→ **Activity**:
All of the data that appears below is to be given again precisely as written.
== Supplied information
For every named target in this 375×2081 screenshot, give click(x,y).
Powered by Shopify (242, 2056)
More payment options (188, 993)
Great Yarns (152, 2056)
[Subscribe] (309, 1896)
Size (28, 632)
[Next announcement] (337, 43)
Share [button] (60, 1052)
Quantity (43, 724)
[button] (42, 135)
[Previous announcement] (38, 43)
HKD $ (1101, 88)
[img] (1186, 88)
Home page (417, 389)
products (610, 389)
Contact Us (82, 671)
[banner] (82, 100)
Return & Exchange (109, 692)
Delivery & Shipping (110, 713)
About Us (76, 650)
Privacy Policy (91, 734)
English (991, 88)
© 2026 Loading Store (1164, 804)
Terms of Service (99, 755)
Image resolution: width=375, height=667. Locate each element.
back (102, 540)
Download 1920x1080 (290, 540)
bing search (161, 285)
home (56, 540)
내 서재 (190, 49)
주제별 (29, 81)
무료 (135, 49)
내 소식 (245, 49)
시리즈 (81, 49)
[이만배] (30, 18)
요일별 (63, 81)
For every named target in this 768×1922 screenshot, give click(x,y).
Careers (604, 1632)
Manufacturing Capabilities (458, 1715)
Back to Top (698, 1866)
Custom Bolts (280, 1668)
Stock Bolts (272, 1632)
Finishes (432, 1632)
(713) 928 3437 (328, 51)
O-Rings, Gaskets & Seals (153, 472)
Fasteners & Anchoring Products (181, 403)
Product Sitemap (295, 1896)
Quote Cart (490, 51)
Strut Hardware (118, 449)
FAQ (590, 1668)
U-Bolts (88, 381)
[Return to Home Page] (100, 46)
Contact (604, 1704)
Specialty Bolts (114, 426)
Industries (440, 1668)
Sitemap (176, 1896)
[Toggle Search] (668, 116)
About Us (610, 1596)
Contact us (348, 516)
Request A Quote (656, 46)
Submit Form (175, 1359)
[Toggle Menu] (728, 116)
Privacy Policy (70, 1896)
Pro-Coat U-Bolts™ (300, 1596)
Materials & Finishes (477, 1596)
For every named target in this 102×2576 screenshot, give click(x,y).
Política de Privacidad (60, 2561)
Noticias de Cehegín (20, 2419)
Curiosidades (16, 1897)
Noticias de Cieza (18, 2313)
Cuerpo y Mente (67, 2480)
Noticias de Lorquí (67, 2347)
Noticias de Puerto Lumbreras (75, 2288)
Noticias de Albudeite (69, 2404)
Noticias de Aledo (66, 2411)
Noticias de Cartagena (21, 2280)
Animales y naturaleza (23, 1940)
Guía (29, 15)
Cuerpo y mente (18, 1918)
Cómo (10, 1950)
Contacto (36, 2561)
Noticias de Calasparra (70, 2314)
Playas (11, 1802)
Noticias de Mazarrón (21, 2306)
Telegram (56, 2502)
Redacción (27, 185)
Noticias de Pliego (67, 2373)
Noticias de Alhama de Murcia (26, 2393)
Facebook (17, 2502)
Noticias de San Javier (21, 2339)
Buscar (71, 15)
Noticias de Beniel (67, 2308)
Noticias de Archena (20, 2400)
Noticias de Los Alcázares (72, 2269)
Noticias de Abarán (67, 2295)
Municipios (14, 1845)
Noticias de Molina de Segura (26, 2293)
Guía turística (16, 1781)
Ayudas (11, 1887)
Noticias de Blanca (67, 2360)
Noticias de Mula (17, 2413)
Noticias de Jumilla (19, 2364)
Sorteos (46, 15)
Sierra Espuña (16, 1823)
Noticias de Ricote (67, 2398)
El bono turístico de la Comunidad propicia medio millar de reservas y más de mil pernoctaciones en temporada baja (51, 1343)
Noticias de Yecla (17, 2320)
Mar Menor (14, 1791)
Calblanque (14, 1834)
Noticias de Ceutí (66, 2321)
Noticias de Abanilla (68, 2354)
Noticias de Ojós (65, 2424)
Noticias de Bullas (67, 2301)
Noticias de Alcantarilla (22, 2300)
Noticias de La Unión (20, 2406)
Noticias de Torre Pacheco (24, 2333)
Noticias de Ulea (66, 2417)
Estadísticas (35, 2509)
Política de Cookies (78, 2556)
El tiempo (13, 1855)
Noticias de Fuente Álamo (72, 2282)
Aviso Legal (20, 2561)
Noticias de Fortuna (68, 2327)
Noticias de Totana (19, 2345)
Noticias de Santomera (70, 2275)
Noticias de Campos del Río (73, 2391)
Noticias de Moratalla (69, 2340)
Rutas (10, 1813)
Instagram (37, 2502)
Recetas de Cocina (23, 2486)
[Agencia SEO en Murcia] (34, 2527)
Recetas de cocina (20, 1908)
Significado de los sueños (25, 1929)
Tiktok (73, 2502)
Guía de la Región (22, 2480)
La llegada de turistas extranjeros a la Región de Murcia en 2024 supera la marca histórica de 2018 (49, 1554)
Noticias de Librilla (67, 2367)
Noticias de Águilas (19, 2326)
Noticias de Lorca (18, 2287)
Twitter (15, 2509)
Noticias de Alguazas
====
→ **Output for this task**:
For every named target in this 375×2081 screenshot, give click(x,y).
Powered by Shopify (242, 2056)
More payment options (188, 993)
Great Yarns (152, 2056)
[Subscribe] (309, 1896)
Size (28, 632)
[Next announcement] (337, 43)
Share [button] (60, 1052)
Quantity (43, 724)
[button] (42, 135)
[Previous announcement] (38, 43)
HKD $ (1101, 88)
[img] (1186, 88)
Home page (417, 389)
products (610, 389)
Contact Us (82, 671)
[banner] (82, 100)
Return & Exchange (109, 692)
Delivery & Shipping (110, 713)
About Us (76, 650)
Privacy Policy (91, 734)
English (991, 88)
© 2026 Loading Store (1164, 804)
Terms of Service (99, 755)
Image resolution: width=375, height=667. Locate each element.
back (102, 540)
Download 1920x1080 (290, 540)
bing search (161, 285)
home (56, 540)
내 서재 (190, 49)
주제별 (29, 81)
무료 (135, 49)
내 소식 (245, 49)
시리즈 (81, 49)
[이만배] (30, 18)
요일별 (63, 81)
For every named target in this 768×1922 screenshot, give click(x,y).
Careers (604, 1632)
Manufacturing Capabilities (458, 1715)
Back to Top (698, 1866)
Custom Bolts (280, 1668)
Stock Bolts (272, 1632)
Finishes (432, 1632)
(713) 928 3437 (328, 51)
O-Rings, Gaskets & Seals (153, 472)
Fasteners & Anchoring Products (181, 403)
Product Sitemap (295, 1896)
Quote Cart (490, 51)
Strut Hardware (118, 449)
FAQ (590, 1668)
U-Bolts (88, 381)
[Return to Home Page] (100, 46)
Contact (604, 1704)
Specialty Bolts (114, 426)
Industries (440, 1668)
Sitemap (176, 1896)
[Toggle Search] (668, 116)
About Us (610, 1596)
Contact us (348, 516)
Request A Quote (656, 46)
Submit Form (175, 1359)
[Toggle Menu] (728, 116)
Privacy Policy (70, 1896)
Pro-Coat U-Bolts™ (300, 1596)
Materials & Finishes (477, 1596)
For every named target in this 102×2576 screenshot, give click(x,y).
Política de Privacidad (60, 2561)
Noticias de Cehegín (20, 2419)
Curiosidades (16, 1897)
Noticias de Cieza (18, 2313)
Cuerpo y Mente (67, 2480)
Noticias de Lorquí (67, 2347)
Noticias de Puerto Lumbreras (75, 2288)
Noticias de Albudeite (69, 2404)
Noticias de Aledo (66, 2411)
Noticias de Cartagena (21, 2280)
Animales y naturaleza (23, 1940)
Guía (29, 15)
Cuerpo y mente (18, 1918)
Cómo (10, 1950)
Contacto (36, 2561)
Noticias de Calasparra (70, 2314)
Playas (11, 1802)
Noticias de Mazarrón (21, 2306)
Telegram (56, 2502)
Redacción (27, 185)
Noticias de Pliego (67, 2373)
Noticias de Alhama de Murcia (26, 2393)
Facebook (17, 2502)
Noticias de San Javier (21, 2339)
Buscar (71, 15)
Noticias de Beniel (67, 2308)
Noticias de Archena (20, 2400)
Noticias de Los Alcázares (72, 2269)
Noticias de Abarán (67, 2295)
Municipios (14, 1845)
Noticias de Molina de Segura (26, 2293)
Guía turística (16, 1781)
Ayudas (11, 1887)
Noticias de Blanca (67, 2360)
Noticias de Mula (17, 2413)
Noticias de Jumilla (19, 2364)
Sorteos (46, 15)
Sierra Espuña (16, 1823)
Noticias de Ricote (67, 2398)
El bono turístico de la Comunidad propicia medio millar de reservas y más de mil pernoctaciones en temporada baja (51, 1343)
Noticias de Yecla (17, 2320)
Mar Menor (14, 1791)
Calblanque (14, 1834)
Noticias de Ceutí (66, 2321)
Noticias de Abanilla (68, 2354)
Noticias de Ojós (65, 2424)
Noticias de Bullas (67, 2301)
Noticias de Alcantarilla (22, 2300)
Noticias de La Unión (20, 2406)
Noticias de Torre Pacheco (24, 2333)
Noticias de Ulea (66, 2417)
Estadísticas (35, 2509)
Política de Cookies (78, 2556)
El tiempo (13, 1855)
Noticias de Fuente Álamo (72, 2282)
Aviso Legal (20, 2561)
Noticias de Fortuna (68, 2327)
Noticias de Totana (19, 2345)
Noticias de Santomera (70, 2275)
Noticias de Campos del Río (73, 2391)
Noticias de Moratalla (69, 2340)
Rutas (10, 1813)
Instagram (37, 2502)
Recetas de Cocina (23, 2486)
[Agencia SEO en Murcia] (34, 2527)
Recetas de cocina (20, 1908)
Significado de los sueños (25, 1929)
Tiktok (73, 2502)
Guía de la Región (22, 2480)
La llegada de turistas extranjeros a la Región de Murcia en 2024 supera la marca histórica de 2018 (49, 1554)
Noticias de Librilla (67, 2367)
Noticias de Águilas (19, 2326)
Noticias de Lorca (18, 2287)
Twitter (15, 2509)
Noticias de Alguazas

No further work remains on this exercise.